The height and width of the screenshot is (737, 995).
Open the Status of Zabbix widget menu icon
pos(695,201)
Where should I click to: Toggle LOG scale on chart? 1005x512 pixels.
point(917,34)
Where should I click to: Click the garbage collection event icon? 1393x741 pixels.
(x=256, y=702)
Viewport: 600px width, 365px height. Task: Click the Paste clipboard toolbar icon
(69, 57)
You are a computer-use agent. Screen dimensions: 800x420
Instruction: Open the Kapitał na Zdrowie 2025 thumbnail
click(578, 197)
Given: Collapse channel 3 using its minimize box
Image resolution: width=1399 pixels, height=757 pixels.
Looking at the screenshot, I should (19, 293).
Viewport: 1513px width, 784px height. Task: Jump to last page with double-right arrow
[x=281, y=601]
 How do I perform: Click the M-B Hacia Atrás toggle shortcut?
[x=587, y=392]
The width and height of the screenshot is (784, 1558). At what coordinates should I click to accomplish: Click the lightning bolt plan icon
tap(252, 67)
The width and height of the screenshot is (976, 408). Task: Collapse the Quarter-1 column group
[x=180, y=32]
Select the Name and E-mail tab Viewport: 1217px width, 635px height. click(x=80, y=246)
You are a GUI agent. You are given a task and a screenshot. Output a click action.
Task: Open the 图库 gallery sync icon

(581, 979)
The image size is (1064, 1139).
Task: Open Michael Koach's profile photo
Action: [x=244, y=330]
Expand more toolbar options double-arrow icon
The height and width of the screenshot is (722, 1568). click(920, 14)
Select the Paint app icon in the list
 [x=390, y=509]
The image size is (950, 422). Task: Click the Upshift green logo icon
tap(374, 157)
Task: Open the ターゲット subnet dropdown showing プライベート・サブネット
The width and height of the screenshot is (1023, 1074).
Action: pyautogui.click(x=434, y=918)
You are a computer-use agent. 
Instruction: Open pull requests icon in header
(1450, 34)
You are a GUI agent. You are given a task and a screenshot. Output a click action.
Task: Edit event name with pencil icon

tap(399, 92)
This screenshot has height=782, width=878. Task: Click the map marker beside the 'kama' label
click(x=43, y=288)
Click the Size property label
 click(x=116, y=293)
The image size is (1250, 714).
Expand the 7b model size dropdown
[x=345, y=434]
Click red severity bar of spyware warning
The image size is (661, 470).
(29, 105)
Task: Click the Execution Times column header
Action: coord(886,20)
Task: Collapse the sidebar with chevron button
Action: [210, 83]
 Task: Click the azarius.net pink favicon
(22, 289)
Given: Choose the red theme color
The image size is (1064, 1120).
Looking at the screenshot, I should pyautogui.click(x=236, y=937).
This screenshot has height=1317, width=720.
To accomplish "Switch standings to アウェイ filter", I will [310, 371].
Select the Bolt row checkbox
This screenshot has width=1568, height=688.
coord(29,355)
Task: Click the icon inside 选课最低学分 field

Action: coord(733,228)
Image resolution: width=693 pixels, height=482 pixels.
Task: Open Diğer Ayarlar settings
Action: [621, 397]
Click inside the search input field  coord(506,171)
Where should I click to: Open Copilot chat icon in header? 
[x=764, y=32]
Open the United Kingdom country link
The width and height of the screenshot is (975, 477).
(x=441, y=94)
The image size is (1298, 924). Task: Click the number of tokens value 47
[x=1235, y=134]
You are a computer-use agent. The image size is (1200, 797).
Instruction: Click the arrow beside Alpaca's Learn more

### What needs to be done
Repeat all the data, every line exactly.

### Written solution
The height and width of the screenshot is (737, 995).
Open the Status of Zabbix widget menu icon
pos(695,201)
Where should I click to: Toggle LOG scale on chart? 1005x512 pixels.
point(917,34)
Where should I click to: Click the garbage collection event icon? 1393x741 pixels.
(x=256, y=702)
Viewport: 600px width, 365px height. Task: Click the Paste clipboard toolbar icon
(69, 57)
You are a computer-use agent. Screen dimensions: 800x420
Instruction: Open the Kapitał na Zdrowie 2025 thumbnail
click(578, 197)
Given: Collapse channel 3 using its minimize box
Image resolution: width=1399 pixels, height=757 pixels.
Looking at the screenshot, I should (19, 293).
Viewport: 1513px width, 784px height. Task: Jump to last page with double-right arrow
[x=281, y=601]
 How do I perform: Click the M-B Hacia Atrás toggle shortcut?
[x=587, y=392]
The width and height of the screenshot is (784, 1558). At what coordinates should I click to accomplish: Click the lightning bolt plan icon
tap(252, 67)
The width and height of the screenshot is (976, 408). Task: Collapse the Quarter-1 column group
[x=180, y=32]
Select the Name and E-mail tab Viewport: 1217px width, 635px height. click(x=80, y=246)
You are a GUI agent. You are given a task and a screenshot. Output a click action.
Task: Open the 图库 gallery sync icon

(581, 979)
The image size is (1064, 1139).
Task: Open Michael Koach's profile photo
Action: [x=244, y=330]
Expand more toolbar options double-arrow icon
The height and width of the screenshot is (722, 1568). click(920, 14)
Select the Paint app icon in the list
 [x=390, y=509]
The image size is (950, 422). Task: Click the Upshift green logo icon
tap(374, 157)
Task: Open the ターゲット subnet dropdown showing プライベート・サブネット
The width and height of the screenshot is (1023, 1074).
Action: pyautogui.click(x=434, y=918)
You are a computer-use agent. 
Instruction: Open pull requests icon in header
(1450, 34)
You are a GUI agent. You are given a task and a screenshot. Output a click action.
Task: Edit event name with pencil icon

tap(399, 92)
This screenshot has height=782, width=878. Task: Click the map marker beside the 'kama' label
click(x=43, y=288)
Click the Size property label
 click(x=116, y=293)
The image size is (1250, 714).
Expand the 7b model size dropdown
[x=345, y=434]
Click red severity bar of spyware warning
The image size is (661, 470).
(29, 105)
Task: Click the Execution Times column header
Action: coord(886,20)
Task: Collapse the sidebar with chevron button
Action: [210, 83]
 Task: Click the azarius.net pink favicon
(22, 289)
Given: Choose the red theme color
The image size is (1064, 1120).
Looking at the screenshot, I should pyautogui.click(x=236, y=937).
This screenshot has height=1317, width=720.
To accomplish "Switch standings to アウェイ filter", I will [310, 371].
Select the Bolt row checkbox
This screenshot has width=1568, height=688.
coord(29,355)
Task: Click the icon inside 选课最低学分 field

Action: coord(733,228)
Image resolution: width=693 pixels, height=482 pixels.
Task: Open Diğer Ayarlar settings
Action: [621, 397]
Click inside the search input field  coord(506,171)
Where should I click to: Open Copilot chat icon in header? 
[x=764, y=32]
Open the United Kingdom country link
The width and height of the screenshot is (975, 477).
(x=441, y=94)
The image size is (1298, 924). Task: Click the number of tokens value 47
[x=1235, y=134]
You are a computer-use agent. The image size is (1200, 797).
Instruction: Click the arrow beside Alpaca's Learn more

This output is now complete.